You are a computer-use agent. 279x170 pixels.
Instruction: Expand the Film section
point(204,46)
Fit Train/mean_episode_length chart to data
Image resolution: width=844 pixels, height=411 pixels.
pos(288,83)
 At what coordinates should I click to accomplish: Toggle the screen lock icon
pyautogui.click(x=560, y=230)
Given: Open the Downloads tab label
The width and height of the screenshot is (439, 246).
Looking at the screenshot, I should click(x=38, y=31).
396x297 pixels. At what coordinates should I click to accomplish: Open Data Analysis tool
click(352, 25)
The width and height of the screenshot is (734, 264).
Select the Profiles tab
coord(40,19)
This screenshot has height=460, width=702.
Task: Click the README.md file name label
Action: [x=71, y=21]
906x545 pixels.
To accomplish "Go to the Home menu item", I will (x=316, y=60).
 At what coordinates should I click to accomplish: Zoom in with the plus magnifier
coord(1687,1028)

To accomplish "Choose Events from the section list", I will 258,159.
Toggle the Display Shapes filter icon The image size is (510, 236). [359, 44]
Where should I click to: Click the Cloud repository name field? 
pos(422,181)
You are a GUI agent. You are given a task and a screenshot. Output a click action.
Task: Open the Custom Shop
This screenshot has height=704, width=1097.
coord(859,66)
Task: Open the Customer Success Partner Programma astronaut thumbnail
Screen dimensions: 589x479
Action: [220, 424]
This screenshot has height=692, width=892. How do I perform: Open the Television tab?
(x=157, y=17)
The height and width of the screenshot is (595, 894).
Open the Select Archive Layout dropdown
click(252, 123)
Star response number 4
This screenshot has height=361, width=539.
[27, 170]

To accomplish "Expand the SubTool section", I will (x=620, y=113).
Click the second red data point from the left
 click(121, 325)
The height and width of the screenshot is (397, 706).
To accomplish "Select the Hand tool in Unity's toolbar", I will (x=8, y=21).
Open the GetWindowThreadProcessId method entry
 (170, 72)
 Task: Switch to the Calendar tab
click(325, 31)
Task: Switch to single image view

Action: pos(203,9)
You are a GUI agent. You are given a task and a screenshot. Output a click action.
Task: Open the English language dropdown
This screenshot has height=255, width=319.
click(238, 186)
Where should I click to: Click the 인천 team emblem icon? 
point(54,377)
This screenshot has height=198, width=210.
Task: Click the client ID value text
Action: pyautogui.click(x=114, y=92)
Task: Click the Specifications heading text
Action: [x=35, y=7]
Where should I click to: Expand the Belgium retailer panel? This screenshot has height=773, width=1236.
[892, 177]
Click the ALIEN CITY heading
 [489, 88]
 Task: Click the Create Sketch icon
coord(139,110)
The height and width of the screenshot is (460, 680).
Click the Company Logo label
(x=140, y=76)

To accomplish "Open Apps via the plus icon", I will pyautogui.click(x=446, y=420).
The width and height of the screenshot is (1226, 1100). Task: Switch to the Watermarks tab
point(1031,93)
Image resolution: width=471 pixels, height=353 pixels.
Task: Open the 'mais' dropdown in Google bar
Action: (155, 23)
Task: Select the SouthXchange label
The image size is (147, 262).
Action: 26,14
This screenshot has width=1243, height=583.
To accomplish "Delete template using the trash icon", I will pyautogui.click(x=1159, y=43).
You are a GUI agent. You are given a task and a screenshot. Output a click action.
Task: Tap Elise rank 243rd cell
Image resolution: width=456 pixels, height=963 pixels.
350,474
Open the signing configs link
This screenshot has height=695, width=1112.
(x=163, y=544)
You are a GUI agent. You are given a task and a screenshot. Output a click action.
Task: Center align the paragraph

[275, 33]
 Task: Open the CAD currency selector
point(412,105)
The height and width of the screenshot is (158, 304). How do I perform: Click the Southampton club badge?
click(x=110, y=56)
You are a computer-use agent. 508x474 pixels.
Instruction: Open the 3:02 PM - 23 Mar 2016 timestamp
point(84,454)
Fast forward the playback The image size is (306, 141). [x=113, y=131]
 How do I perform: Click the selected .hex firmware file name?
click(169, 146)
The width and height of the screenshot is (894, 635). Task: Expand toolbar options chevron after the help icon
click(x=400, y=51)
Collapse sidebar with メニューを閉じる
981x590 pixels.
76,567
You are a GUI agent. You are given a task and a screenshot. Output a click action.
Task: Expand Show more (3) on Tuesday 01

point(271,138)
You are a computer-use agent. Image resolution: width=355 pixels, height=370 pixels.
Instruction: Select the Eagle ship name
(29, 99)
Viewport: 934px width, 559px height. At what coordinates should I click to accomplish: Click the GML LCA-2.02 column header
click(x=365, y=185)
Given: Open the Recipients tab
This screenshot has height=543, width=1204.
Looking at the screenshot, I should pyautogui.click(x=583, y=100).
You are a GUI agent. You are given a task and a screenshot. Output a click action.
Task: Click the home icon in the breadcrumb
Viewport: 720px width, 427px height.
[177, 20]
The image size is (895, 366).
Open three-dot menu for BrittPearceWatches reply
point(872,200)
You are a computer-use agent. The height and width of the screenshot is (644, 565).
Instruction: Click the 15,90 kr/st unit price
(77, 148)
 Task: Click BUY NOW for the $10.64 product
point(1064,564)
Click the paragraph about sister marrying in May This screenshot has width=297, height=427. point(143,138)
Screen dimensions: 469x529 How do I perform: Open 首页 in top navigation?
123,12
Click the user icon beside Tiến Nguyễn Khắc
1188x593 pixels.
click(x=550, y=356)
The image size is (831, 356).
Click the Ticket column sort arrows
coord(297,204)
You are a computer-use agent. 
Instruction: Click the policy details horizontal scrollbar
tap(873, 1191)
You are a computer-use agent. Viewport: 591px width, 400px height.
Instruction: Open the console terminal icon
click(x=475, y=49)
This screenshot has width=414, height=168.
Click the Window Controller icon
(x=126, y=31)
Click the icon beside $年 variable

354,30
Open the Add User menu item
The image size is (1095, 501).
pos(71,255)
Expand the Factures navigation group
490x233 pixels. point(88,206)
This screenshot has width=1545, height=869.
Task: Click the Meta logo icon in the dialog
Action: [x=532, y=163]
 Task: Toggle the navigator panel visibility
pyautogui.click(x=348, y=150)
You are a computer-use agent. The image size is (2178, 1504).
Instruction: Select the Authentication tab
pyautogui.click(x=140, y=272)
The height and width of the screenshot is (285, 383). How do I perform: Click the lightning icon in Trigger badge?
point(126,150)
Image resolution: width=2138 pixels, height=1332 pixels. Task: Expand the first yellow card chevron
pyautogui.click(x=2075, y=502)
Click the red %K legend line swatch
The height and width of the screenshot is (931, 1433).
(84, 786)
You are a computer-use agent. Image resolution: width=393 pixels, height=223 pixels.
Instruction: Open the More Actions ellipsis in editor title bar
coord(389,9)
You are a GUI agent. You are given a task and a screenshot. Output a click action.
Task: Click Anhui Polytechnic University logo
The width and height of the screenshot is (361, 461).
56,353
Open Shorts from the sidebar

■ ■ ■ ■

Reproduce every line of the data above exactly as it appears.

You are a computer-use agent. 279x170 pixels.
Instruction: Expand the Film section
point(204,46)
Fit Train/mean_episode_length chart to data
Image resolution: width=844 pixels, height=411 pixels.
pos(288,83)
 At what coordinates should I click to accomplish: Toggle the screen lock icon
pyautogui.click(x=560, y=230)
Given: Open the Downloads tab label
The width and height of the screenshot is (439, 246).
Looking at the screenshot, I should click(x=38, y=31).
396x297 pixels. At what coordinates should I click to accomplish: Open Data Analysis tool
click(352, 25)
The width and height of the screenshot is (734, 264).
Select the Profiles tab
coord(40,19)
This screenshot has height=460, width=702.
Task: Click the README.md file name label
Action: [x=71, y=21]
906x545 pixels.
To accomplish "Go to the Home menu item", I will (x=316, y=60).
 At what coordinates should I click to accomplish: Zoom in with the plus magnifier
coord(1687,1028)

To accomplish "Choose Events from the section list", I will 258,159.
Toggle the Display Shapes filter icon The image size is (510, 236). [359, 44]
Where should I click to: Click the Cloud repository name field? 
pos(422,181)
You are a GUI agent. You are given a task and a screenshot. Output a click action.
Task: Open the Custom Shop
This screenshot has height=704, width=1097.
coord(859,66)
Task: Open the Customer Success Partner Programma astronaut thumbnail
Screen dimensions: 589x479
Action: [220, 424]
This screenshot has height=692, width=892. How do I perform: Open the Television tab?
(x=157, y=17)
The height and width of the screenshot is (595, 894).
Open the Select Archive Layout dropdown
click(252, 123)
Star response number 4
This screenshot has height=361, width=539.
[27, 170]

To accomplish "Expand the SubTool section", I will (x=620, y=113).
Click the second red data point from the left
 click(121, 325)
The height and width of the screenshot is (397, 706).
To accomplish "Select the Hand tool in Unity's toolbar", I will (x=8, y=21).
Open the GetWindowThreadProcessId method entry
 (170, 72)
 Task: Switch to the Calendar tab
click(325, 31)
Task: Switch to single image view

Action: pos(203,9)
You are a GUI agent. You are given a task and a screenshot. Output a click action.
Task: Open the English language dropdown
This screenshot has height=255, width=319.
click(238, 186)
Where should I click to: Click the 인천 team emblem icon? 
point(54,377)
This screenshot has height=198, width=210.
Task: Click the client ID value text
Action: pyautogui.click(x=114, y=92)
Task: Click the Specifications heading text
Action: [x=35, y=7]
Where should I click to: Expand the Belgium retailer panel? This screenshot has height=773, width=1236.
[892, 177]
Click the ALIEN CITY heading
 [489, 88]
 Task: Click the Create Sketch icon
coord(139,110)
The height and width of the screenshot is (460, 680).
Click the Company Logo label
(x=140, y=76)

To accomplish "Open Apps via the plus icon", I will pyautogui.click(x=446, y=420).
The width and height of the screenshot is (1226, 1100). Task: Switch to the Watermarks tab
point(1031,93)
Image resolution: width=471 pixels, height=353 pixels.
Task: Open the 'mais' dropdown in Google bar
Action: (155, 23)
Task: Select the SouthXchange label
The image size is (147, 262).
Action: 26,14
This screenshot has width=1243, height=583.
To accomplish "Delete template using the trash icon", I will pyautogui.click(x=1159, y=43).
You are a GUI agent. You are given a task and a screenshot. Output a click action.
Task: Tap Elise rank 243rd cell
Image resolution: width=456 pixels, height=963 pixels.
350,474
Open the signing configs link
This screenshot has height=695, width=1112.
(x=163, y=544)
You are a GUI agent. You are given a task and a screenshot. Output a click action.
Task: Center align the paragraph

[275, 33]
 Task: Open the CAD currency selector
point(412,105)
The height and width of the screenshot is (158, 304). How do I perform: Click the Southampton club badge?
click(x=110, y=56)
You are a computer-use agent. 508x474 pixels.
Instruction: Open the 3:02 PM - 23 Mar 2016 timestamp
point(84,454)
Fast forward the playback The image size is (306, 141). [x=113, y=131]
 How do I perform: Click the selected .hex firmware file name?
click(169, 146)
The width and height of the screenshot is (894, 635). Task: Expand toolbar options chevron after the help icon
click(x=400, y=51)
Collapse sidebar with メニューを閉じる
981x590 pixels.
76,567
You are a GUI agent. You are given a task and a screenshot. Output a click action.
Task: Expand Show more (3) on Tuesday 01

point(271,138)
You are a computer-use agent. Image resolution: width=355 pixels, height=370 pixels.
Instruction: Select the Eagle ship name
(29, 99)
Viewport: 934px width, 559px height. At what coordinates should I click to accomplish: Click the GML LCA-2.02 column header
click(x=365, y=185)
Given: Open the Recipients tab
This screenshot has height=543, width=1204.
Looking at the screenshot, I should pyautogui.click(x=583, y=100).
You are a GUI agent. You are given a task and a screenshot. Output a click action.
Task: Click the home icon in the breadcrumb
Viewport: 720px width, 427px height.
[177, 20]
The image size is (895, 366).
Open three-dot menu for BrittPearceWatches reply
point(872,200)
You are a computer-use agent. The height and width of the screenshot is (644, 565).
Instruction: Click the 15,90 kr/st unit price
(77, 148)
 Task: Click BUY NOW for the $10.64 product
point(1064,564)
Click the paragraph about sister marrying in May This screenshot has width=297, height=427. point(143,138)
Screen dimensions: 469x529 How do I perform: Open 首页 in top navigation?
123,12
Click the user icon beside Tiến Nguyễn Khắc
1188x593 pixels.
click(x=550, y=356)
The image size is (831, 356).
Click the Ticket column sort arrows
coord(297,204)
You are a computer-use agent. 
Instruction: Click the policy details horizontal scrollbar
tap(873, 1191)
You are a computer-use agent. Viewport: 591px width, 400px height.
Instruction: Open the console terminal icon
click(x=475, y=49)
This screenshot has width=414, height=168.
Click the Window Controller icon
(x=126, y=31)
Click the icon beside $年 variable

354,30
Open the Add User menu item
The image size is (1095, 501).
pos(71,255)
Expand the Factures navigation group
490x233 pixels. point(88,206)
This screenshot has width=1545, height=869.
Task: Click the Meta logo icon in the dialog
Action: [x=532, y=163]
 Task: Toggle the navigator panel visibility
pyautogui.click(x=348, y=150)
You are a computer-use agent. The image size is (2178, 1504).
Instruction: Select the Authentication tab
pyautogui.click(x=140, y=272)
The height and width of the screenshot is (285, 383). How do I perform: Click the lightning icon in Trigger badge?
point(126,150)
Image resolution: width=2138 pixels, height=1332 pixels. Task: Expand the first yellow card chevron
pyautogui.click(x=2075, y=502)
Click the red %K legend line swatch
The height and width of the screenshot is (931, 1433).
(84, 786)
You are a computer-use agent. Image resolution: width=393 pixels, height=223 pixels.
Instruction: Open the More Actions ellipsis in editor title bar
coord(389,9)
You are a GUI agent. You are given a task and a screenshot. Output a click action.
Task: Click Anhui Polytechnic University logo
The width and height of the screenshot is (361, 461).
56,353
Open Shorts from the sidebar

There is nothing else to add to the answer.